Alex Mohring is the Sr. Marketing Manager at Propel. Alex is passionate about finding creative solutions. He is data driven with a deep understanding of digital marketing, and looking for that next product/startup ready for growth.

Top Takeaways

Working Through Disagreements

How do you handle disagreements?

(Be’Anka) We disagree on pretty much everything. For instance, we approach campaigns and ways of setting up Marketo differently. I used to be in Marketo every single day earlier in her career. I have some rigid ideas of how things should be run from naming conventions all the way through to how you're measuring things.

Now I’m not in Marketo every day. That job has been reserved for Alex and his team. When I have an idea about how we should set up scoring, or do more segmentation a certain way, he's already got things in motion that I could be messing up by implementing this new thing.

Alex will be the one to say, “Maybe that's not the best way to do that.” Sometimes he’ll flat out tell me that we can't do that because this specific thing is happening. It’ll be five or ten minutes of us arguing back and forth before settling on something and saying,  “Perfect. Let's do it that way.”

(Alex) She’s not as close to the intricacies that my team deals with. I’ll take her idea and try to think of ways to include it in the framework of the day-to-day operations she’s farther removed from. If we both feel strongly about something we work hard to come to a common ground. When it comes down to it, we both want the best outcome for the organization.

Building a Relationship With the VP and CMO

How does Marketing Ops build relationships with the VP and CMO?

(Be’Anka) I love this question a lot because I started at this company a couple years ago as a director of Demand Gen. Alex joined shortly after me. After I was promoted to VP the big difference I noticed is that when I was at the director level, Alex was included pretty much automatically in meetings I would have. If there was a decision making thing that was happening, it wasn't weird for him to be there.

When I was promoted to VP, all of a sudden I found myself in these conversations with the CMO where I wondered why Alex wasn’t there. There’s a weird expectation that the VP has to know everything about every functional area and be able to speak for it. That’s why MOPs should be involved as a resource for VPs when building a relationship with the CMO. Bringing Alex into those conversations ensures faster planning.

A Different Approach to Scoring

You’ve worked on a different approach for new scoring at Propel. Why did you feel the need to take a different approach to scoring in the first place?

(Be’Anka) Buyers are smarter than we give them credit for. Yet companies are very seller specific. We’re used to putting things in place to make sure we can capture data that we can score, which can create friction for users oftentimes just trying to get information.

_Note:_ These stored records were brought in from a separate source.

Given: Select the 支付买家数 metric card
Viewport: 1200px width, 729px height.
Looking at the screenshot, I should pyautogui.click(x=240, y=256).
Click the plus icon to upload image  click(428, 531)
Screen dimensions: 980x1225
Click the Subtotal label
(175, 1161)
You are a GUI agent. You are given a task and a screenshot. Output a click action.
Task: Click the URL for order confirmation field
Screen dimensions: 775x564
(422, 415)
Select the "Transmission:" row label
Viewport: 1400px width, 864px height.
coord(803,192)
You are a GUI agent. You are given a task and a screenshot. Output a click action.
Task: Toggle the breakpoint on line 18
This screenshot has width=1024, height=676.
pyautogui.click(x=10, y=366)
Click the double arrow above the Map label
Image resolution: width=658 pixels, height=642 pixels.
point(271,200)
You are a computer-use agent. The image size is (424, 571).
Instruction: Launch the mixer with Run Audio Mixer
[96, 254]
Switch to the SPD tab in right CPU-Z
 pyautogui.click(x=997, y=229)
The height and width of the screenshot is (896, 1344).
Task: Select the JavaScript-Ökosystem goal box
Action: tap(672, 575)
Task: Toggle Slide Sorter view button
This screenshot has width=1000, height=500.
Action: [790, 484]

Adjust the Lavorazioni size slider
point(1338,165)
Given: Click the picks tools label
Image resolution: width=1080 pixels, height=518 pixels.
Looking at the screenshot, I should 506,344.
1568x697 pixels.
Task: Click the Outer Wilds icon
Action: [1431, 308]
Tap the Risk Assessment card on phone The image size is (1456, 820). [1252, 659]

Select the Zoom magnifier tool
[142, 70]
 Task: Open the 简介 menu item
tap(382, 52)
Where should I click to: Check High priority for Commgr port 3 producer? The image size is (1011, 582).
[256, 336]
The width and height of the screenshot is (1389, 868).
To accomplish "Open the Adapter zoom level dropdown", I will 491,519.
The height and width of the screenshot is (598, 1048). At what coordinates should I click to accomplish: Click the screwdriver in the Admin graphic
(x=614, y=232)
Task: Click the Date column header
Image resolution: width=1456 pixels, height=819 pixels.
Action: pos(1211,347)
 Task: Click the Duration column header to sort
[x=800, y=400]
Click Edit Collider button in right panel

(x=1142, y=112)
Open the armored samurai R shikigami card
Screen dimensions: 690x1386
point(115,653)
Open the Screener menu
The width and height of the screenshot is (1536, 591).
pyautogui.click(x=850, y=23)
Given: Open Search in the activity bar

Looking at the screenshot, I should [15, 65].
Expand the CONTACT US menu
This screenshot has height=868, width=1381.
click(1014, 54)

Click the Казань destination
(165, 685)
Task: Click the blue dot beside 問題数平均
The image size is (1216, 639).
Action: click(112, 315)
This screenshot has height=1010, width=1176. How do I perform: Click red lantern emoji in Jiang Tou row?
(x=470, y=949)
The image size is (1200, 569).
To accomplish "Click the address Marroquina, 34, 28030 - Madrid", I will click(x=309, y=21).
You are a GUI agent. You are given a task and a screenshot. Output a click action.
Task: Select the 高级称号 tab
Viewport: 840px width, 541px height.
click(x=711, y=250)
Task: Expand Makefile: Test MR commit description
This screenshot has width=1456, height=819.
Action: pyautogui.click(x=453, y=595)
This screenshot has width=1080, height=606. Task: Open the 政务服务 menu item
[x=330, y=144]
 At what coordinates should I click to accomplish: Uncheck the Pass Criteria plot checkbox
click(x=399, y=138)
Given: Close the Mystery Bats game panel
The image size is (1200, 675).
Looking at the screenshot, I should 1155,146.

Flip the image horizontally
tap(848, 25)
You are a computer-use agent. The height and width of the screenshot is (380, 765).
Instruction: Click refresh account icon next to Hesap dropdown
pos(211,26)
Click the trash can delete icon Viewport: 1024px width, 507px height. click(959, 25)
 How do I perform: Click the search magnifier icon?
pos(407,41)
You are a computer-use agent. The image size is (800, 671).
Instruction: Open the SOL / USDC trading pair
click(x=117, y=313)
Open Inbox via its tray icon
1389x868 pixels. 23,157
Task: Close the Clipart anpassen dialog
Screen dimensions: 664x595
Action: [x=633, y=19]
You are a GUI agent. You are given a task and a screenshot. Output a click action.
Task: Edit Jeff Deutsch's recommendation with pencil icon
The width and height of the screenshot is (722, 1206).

In the past, all of our content was gated because we needed scoring information and we didn't see another way to get that. It was all about us, us, us.. We started last year to make this shift into what it would look like if we were a company that was more buyer centric and what it took to put them first and their experience first.

How would that buyer-focus approach change how we set up our campaigns, how we distributed content and what channels we use and how we use those channels? That's what started this thought about maybe there are some people coming to us literally just to engage with content. Maybe they're not ready just yet to convert to a sale.

(Alex) We’re looking more strongly at the audience that normally comes from content download and focusing on engaging that audience. We’re not trying to push these people, get to this magical lead score that then they become an MQL and they're forced over to a salesperson. Instead we are focusing on this brand engagement audience, which we're hoping that we can become a more trusted advisor for instead of just trying to sell them something.